Core financial documents

This is the foundation — you cannot start without it:

  • balance sheets for the last 2–3 years under local GAAP,
  • income statements for the same periods,
  • cash flow statements,
  • trial balances with monthly breakdown,
  • the general ledger in machine-readable format (CSV or Excel),
  • a trial balance at each reporting date.

Accounting policy and internal procedures

Auditors will always ask for the current accounting policy, even if it is minimal. Equally important are any internal procedures: revenue recognition, capitalisation of costs, foreign currency accounting, R&D.

If there is no formal accounting policy in place, that is not a disaster — but it should be flagged at the start, because building one will be one of the deliverables of the transformation.

Contracts

Contracts carry the economic substance of transactions — and substance over form is central to IFRS. Collect:

  • top 20 customer contracts by revenue,
  • standard contract templates and public offers,
  • agreements with key suppliers,
  • employment contracts and bonus rules,
  • option agreements and ESOP plans,
  • all active lease contracts,
  • loan and credit facility agreements.

Asset data

You also need a full register of fixed assets and intangible assets — ideally with commissioning dates, original cost, accumulated depreciation and useful lives.

For R&D projects, you need engineer time logs by project, product specifications and documentation on the move into commercial operation. This is the basis for the capitalisation decision under IAS 38.

Foreign currency information

If the company deals in foreign currencies (and in Ukrainian IT this is almost always the case), you will need: a register of FX accounts, statements for the period, data on FX advances received and paid, and any hedging documentation.

It is also critical to justify the functional currency: for many Ukrainian IT companies it is in fact the US dollar, not the hryvnia.

Corporate documents

Group structure, beneficial owners, shareholder agreements, board minutes, statutes of subsidiaries. These are needed to assess control, consolidation and related-party disclosures.

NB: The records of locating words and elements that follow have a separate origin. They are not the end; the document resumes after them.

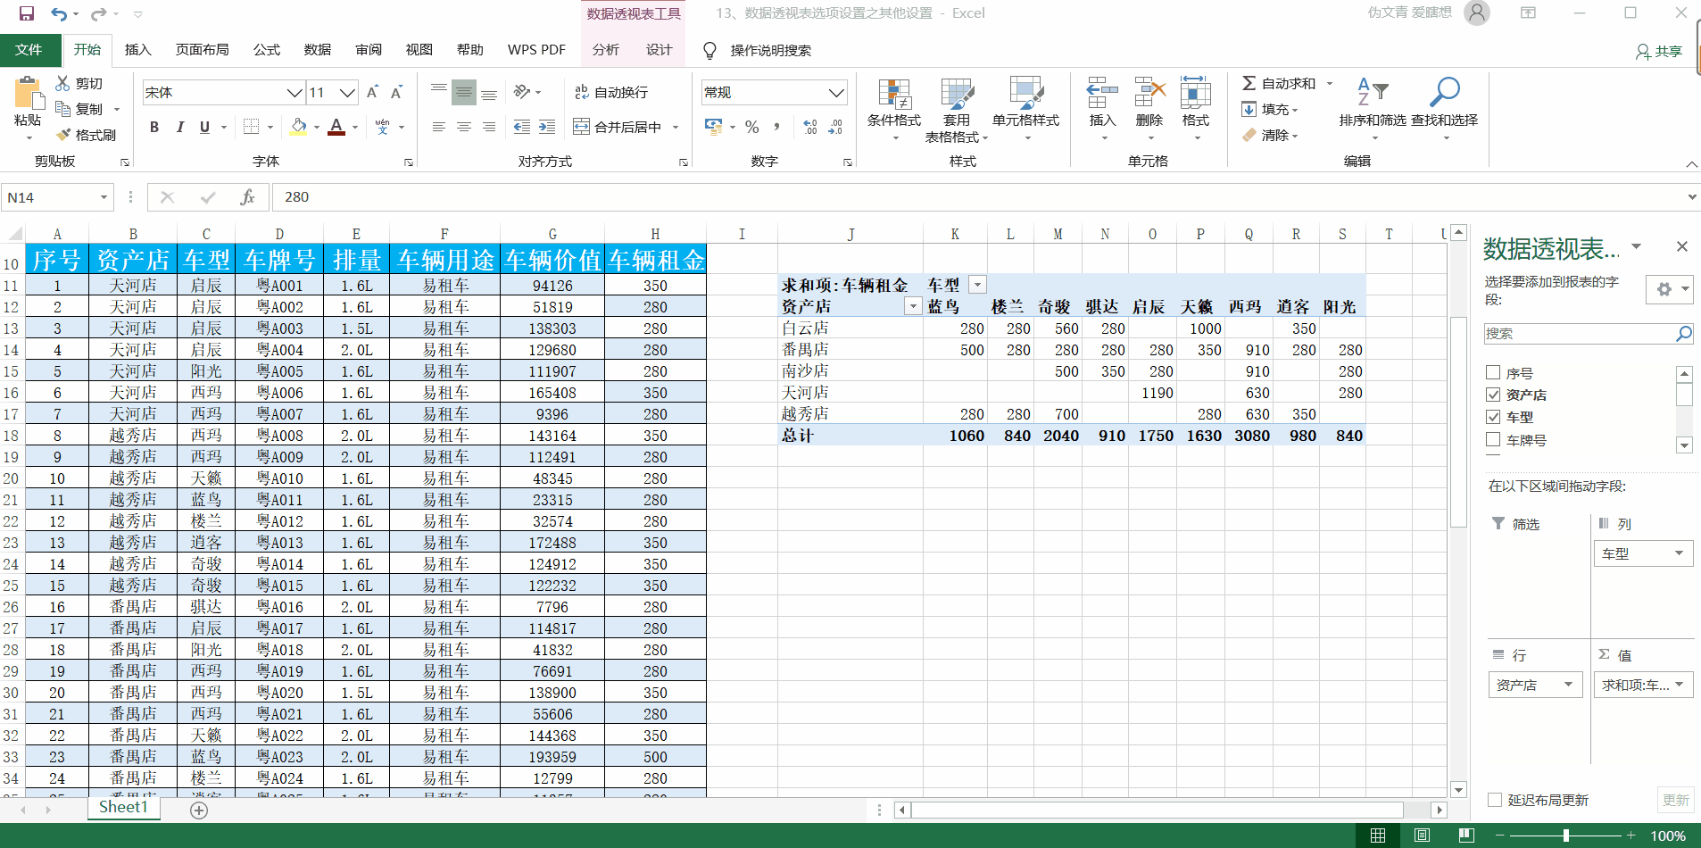Expand the font name dropdown 宋体

[x=294, y=93]
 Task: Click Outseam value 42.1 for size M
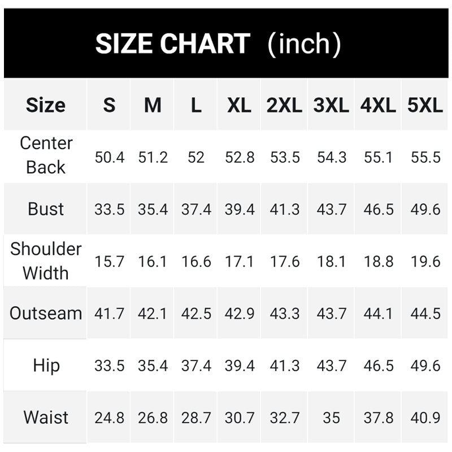(x=153, y=314)
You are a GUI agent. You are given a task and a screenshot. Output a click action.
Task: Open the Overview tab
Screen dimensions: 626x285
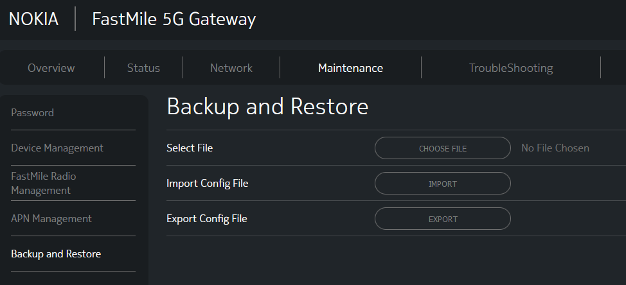[51, 68]
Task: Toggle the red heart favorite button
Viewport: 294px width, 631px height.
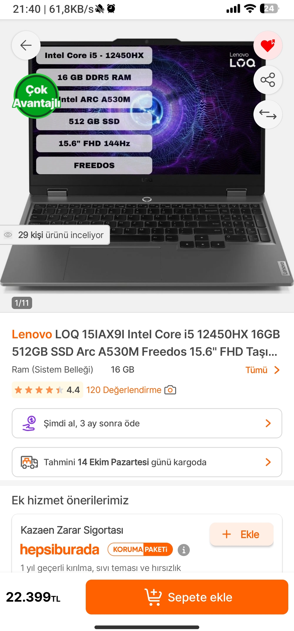Action: (x=268, y=45)
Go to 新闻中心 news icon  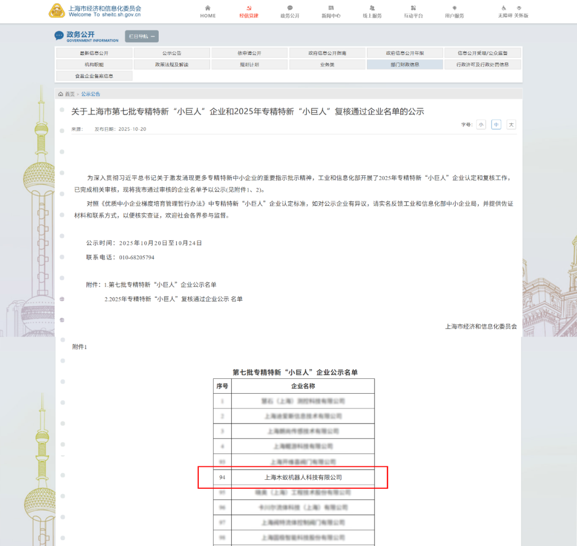click(331, 8)
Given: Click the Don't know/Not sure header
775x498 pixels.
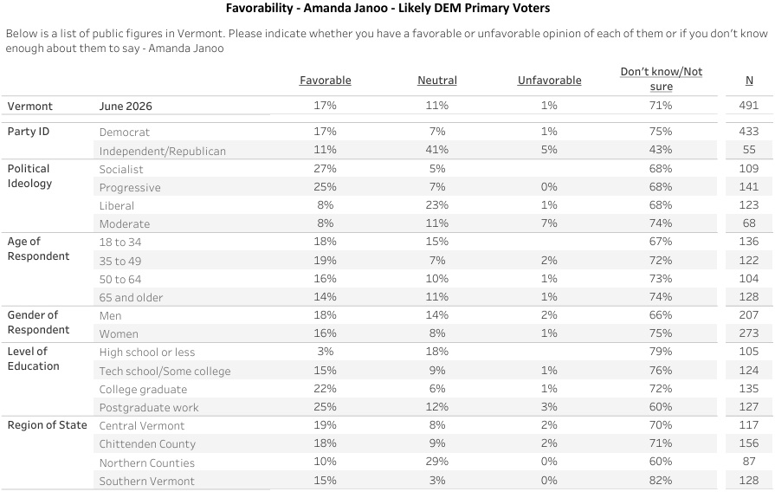Looking at the screenshot, I should tap(662, 79).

If there is a holding company outside Ukraine, you will also need that jurisdiction's documents and local tax rates.

One-page checklist

Before your first meeting with an advisor, check that you have:

  • financial statements and trial balances for 2–3 years,
  • the current accounting policy (or confirmation that none exists formally),
  • top 20 customer contracts,
  • all lease contracts,
  • option agreements and ESOP rules,
  • fixed asset and intangible asset registers,
  • R&D time logs and product specifications,
  • FX transaction and hedging data,
  • group structure and corporate documents.